The 'difference of squares' is a special polynomial factorization pattern. It's when you have a subtraction between two squared terms. This pattern can be identified by expressions of the form

• a² - b²

For example, in the given exercise, we see

• $$m^2 - 4$$

which fits the pattern because

• $$m^2$$
• $$4 = 2^2$$

Knowing this allows us to factor the expression using the formula:

• $$(a - b)(a + b)$$

Substitute 'a' with 'm' and 'b' with '2' to get:

• $$(m - 2)(m + 2)$$

This factorization method is quite handy for specific types of polynomials. Always look for the difference of squares pattern when factoring.

Polynomial factorization is the process of rewriting a polynomial as a product of simpler polynomials. This can often make solving equations and simplifying expressions much easier.
Some common patterns and methods include:

• Difference of squares
• Perfect square trinomials
• Grouping
• General quadratic formula

In our problem, we used the difference of squares to factor
$$ m^2 - 4$$ into

• $$(m - 2)(m + 2)$$

Being familiar with these patterns helps in quickly identifying how to break down complex expressions. Besides patterns, always try to look for common factors in all terms first. Factorizing can simplify polynomials and make it easier to identify solutions or properties.
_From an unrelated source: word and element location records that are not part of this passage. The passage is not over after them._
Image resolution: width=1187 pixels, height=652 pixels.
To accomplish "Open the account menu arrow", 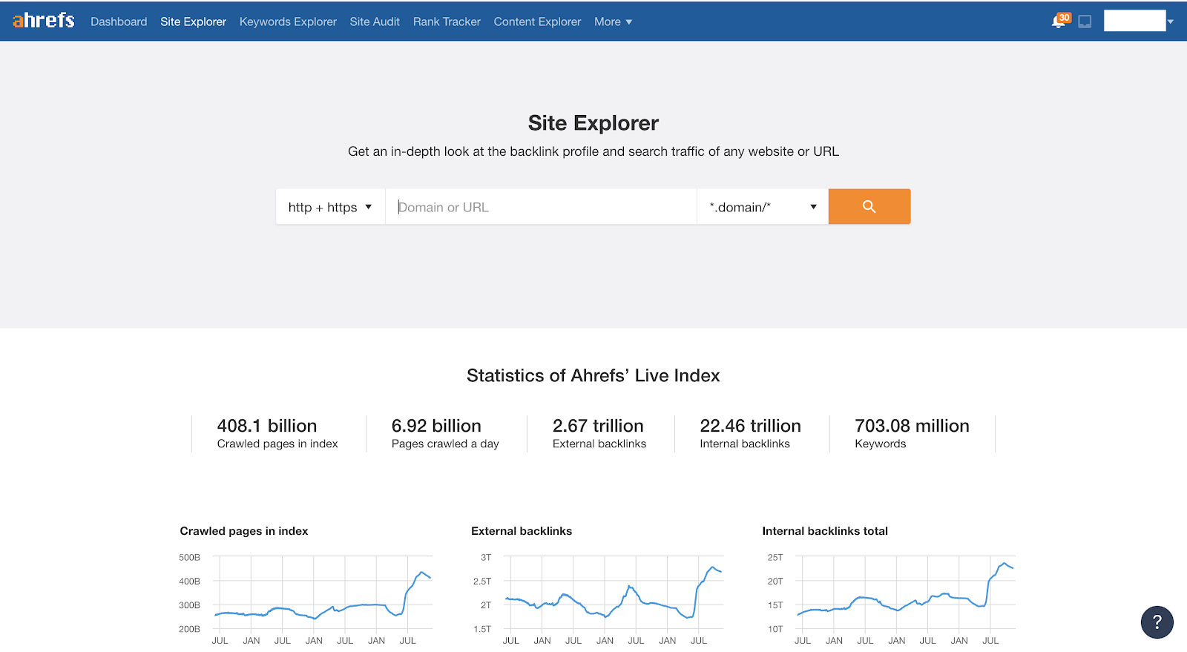I will point(1171,22).
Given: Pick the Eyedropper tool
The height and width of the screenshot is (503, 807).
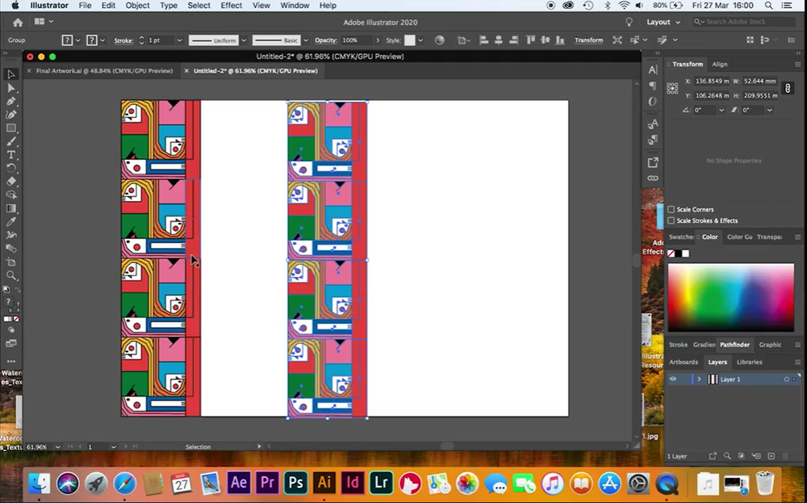Looking at the screenshot, I should 11,221.
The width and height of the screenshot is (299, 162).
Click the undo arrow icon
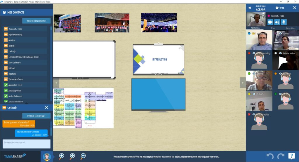click(270, 156)
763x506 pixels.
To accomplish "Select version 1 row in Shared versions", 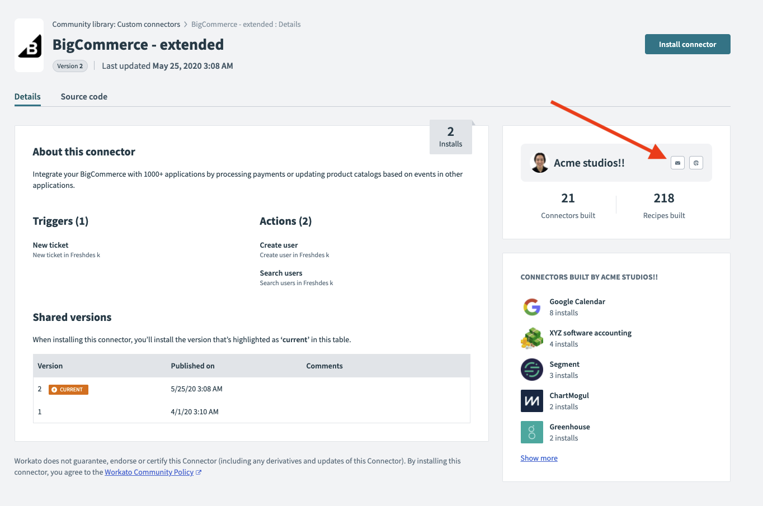I will (251, 412).
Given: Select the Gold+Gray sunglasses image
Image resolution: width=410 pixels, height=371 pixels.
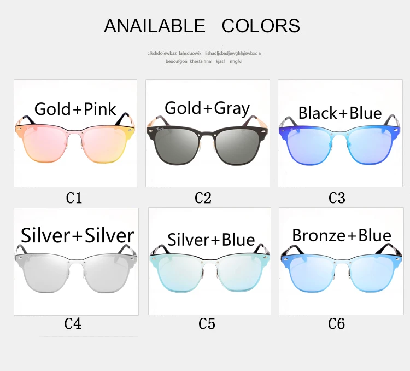Looking at the screenshot, I should point(208,134).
Once polynomials are factored, it’s crucial to identify if any of those factors can be broken down further. A polynomial that cannot be factored further over the integers is known as a 'prime polynomial'.
In our example, after factoring

• $$m^2 - 4$$
• into
• $$ (m - 2)(m + 2)$$
.

We observe that neither

• $$(m - 2)$$
• nor
• $$(m + 2)$$

can be factored further. Thus, both are prime polynomials. Recognizing prime polynomials helps in ensuring that the factorization process is complete. Prime polynomials play a similar role to prime numbers in arithmetic; they are the basic building blocks in polynomial factorization.

Elementary algebra involves understanding and using basic algebraic operations and concepts. This includes:

• Solving equations
• Factoring expressions
• Working with polynomials

One fundamental part of elementary algebra is factoring, which simplifies expressions and equations significantly. In our example problem, we factored

• $$m^2 - 4$$ into
• $$ (m - 2)(m + 2)$$

Understanding algebra includes recognizing patterns like the difference of squares and knowing when a polynomial cannot be factored further, as seen with the prime polynomials. Mastery of elementary algebraic concepts and techniques provides a strong foundation for more advanced mathematics.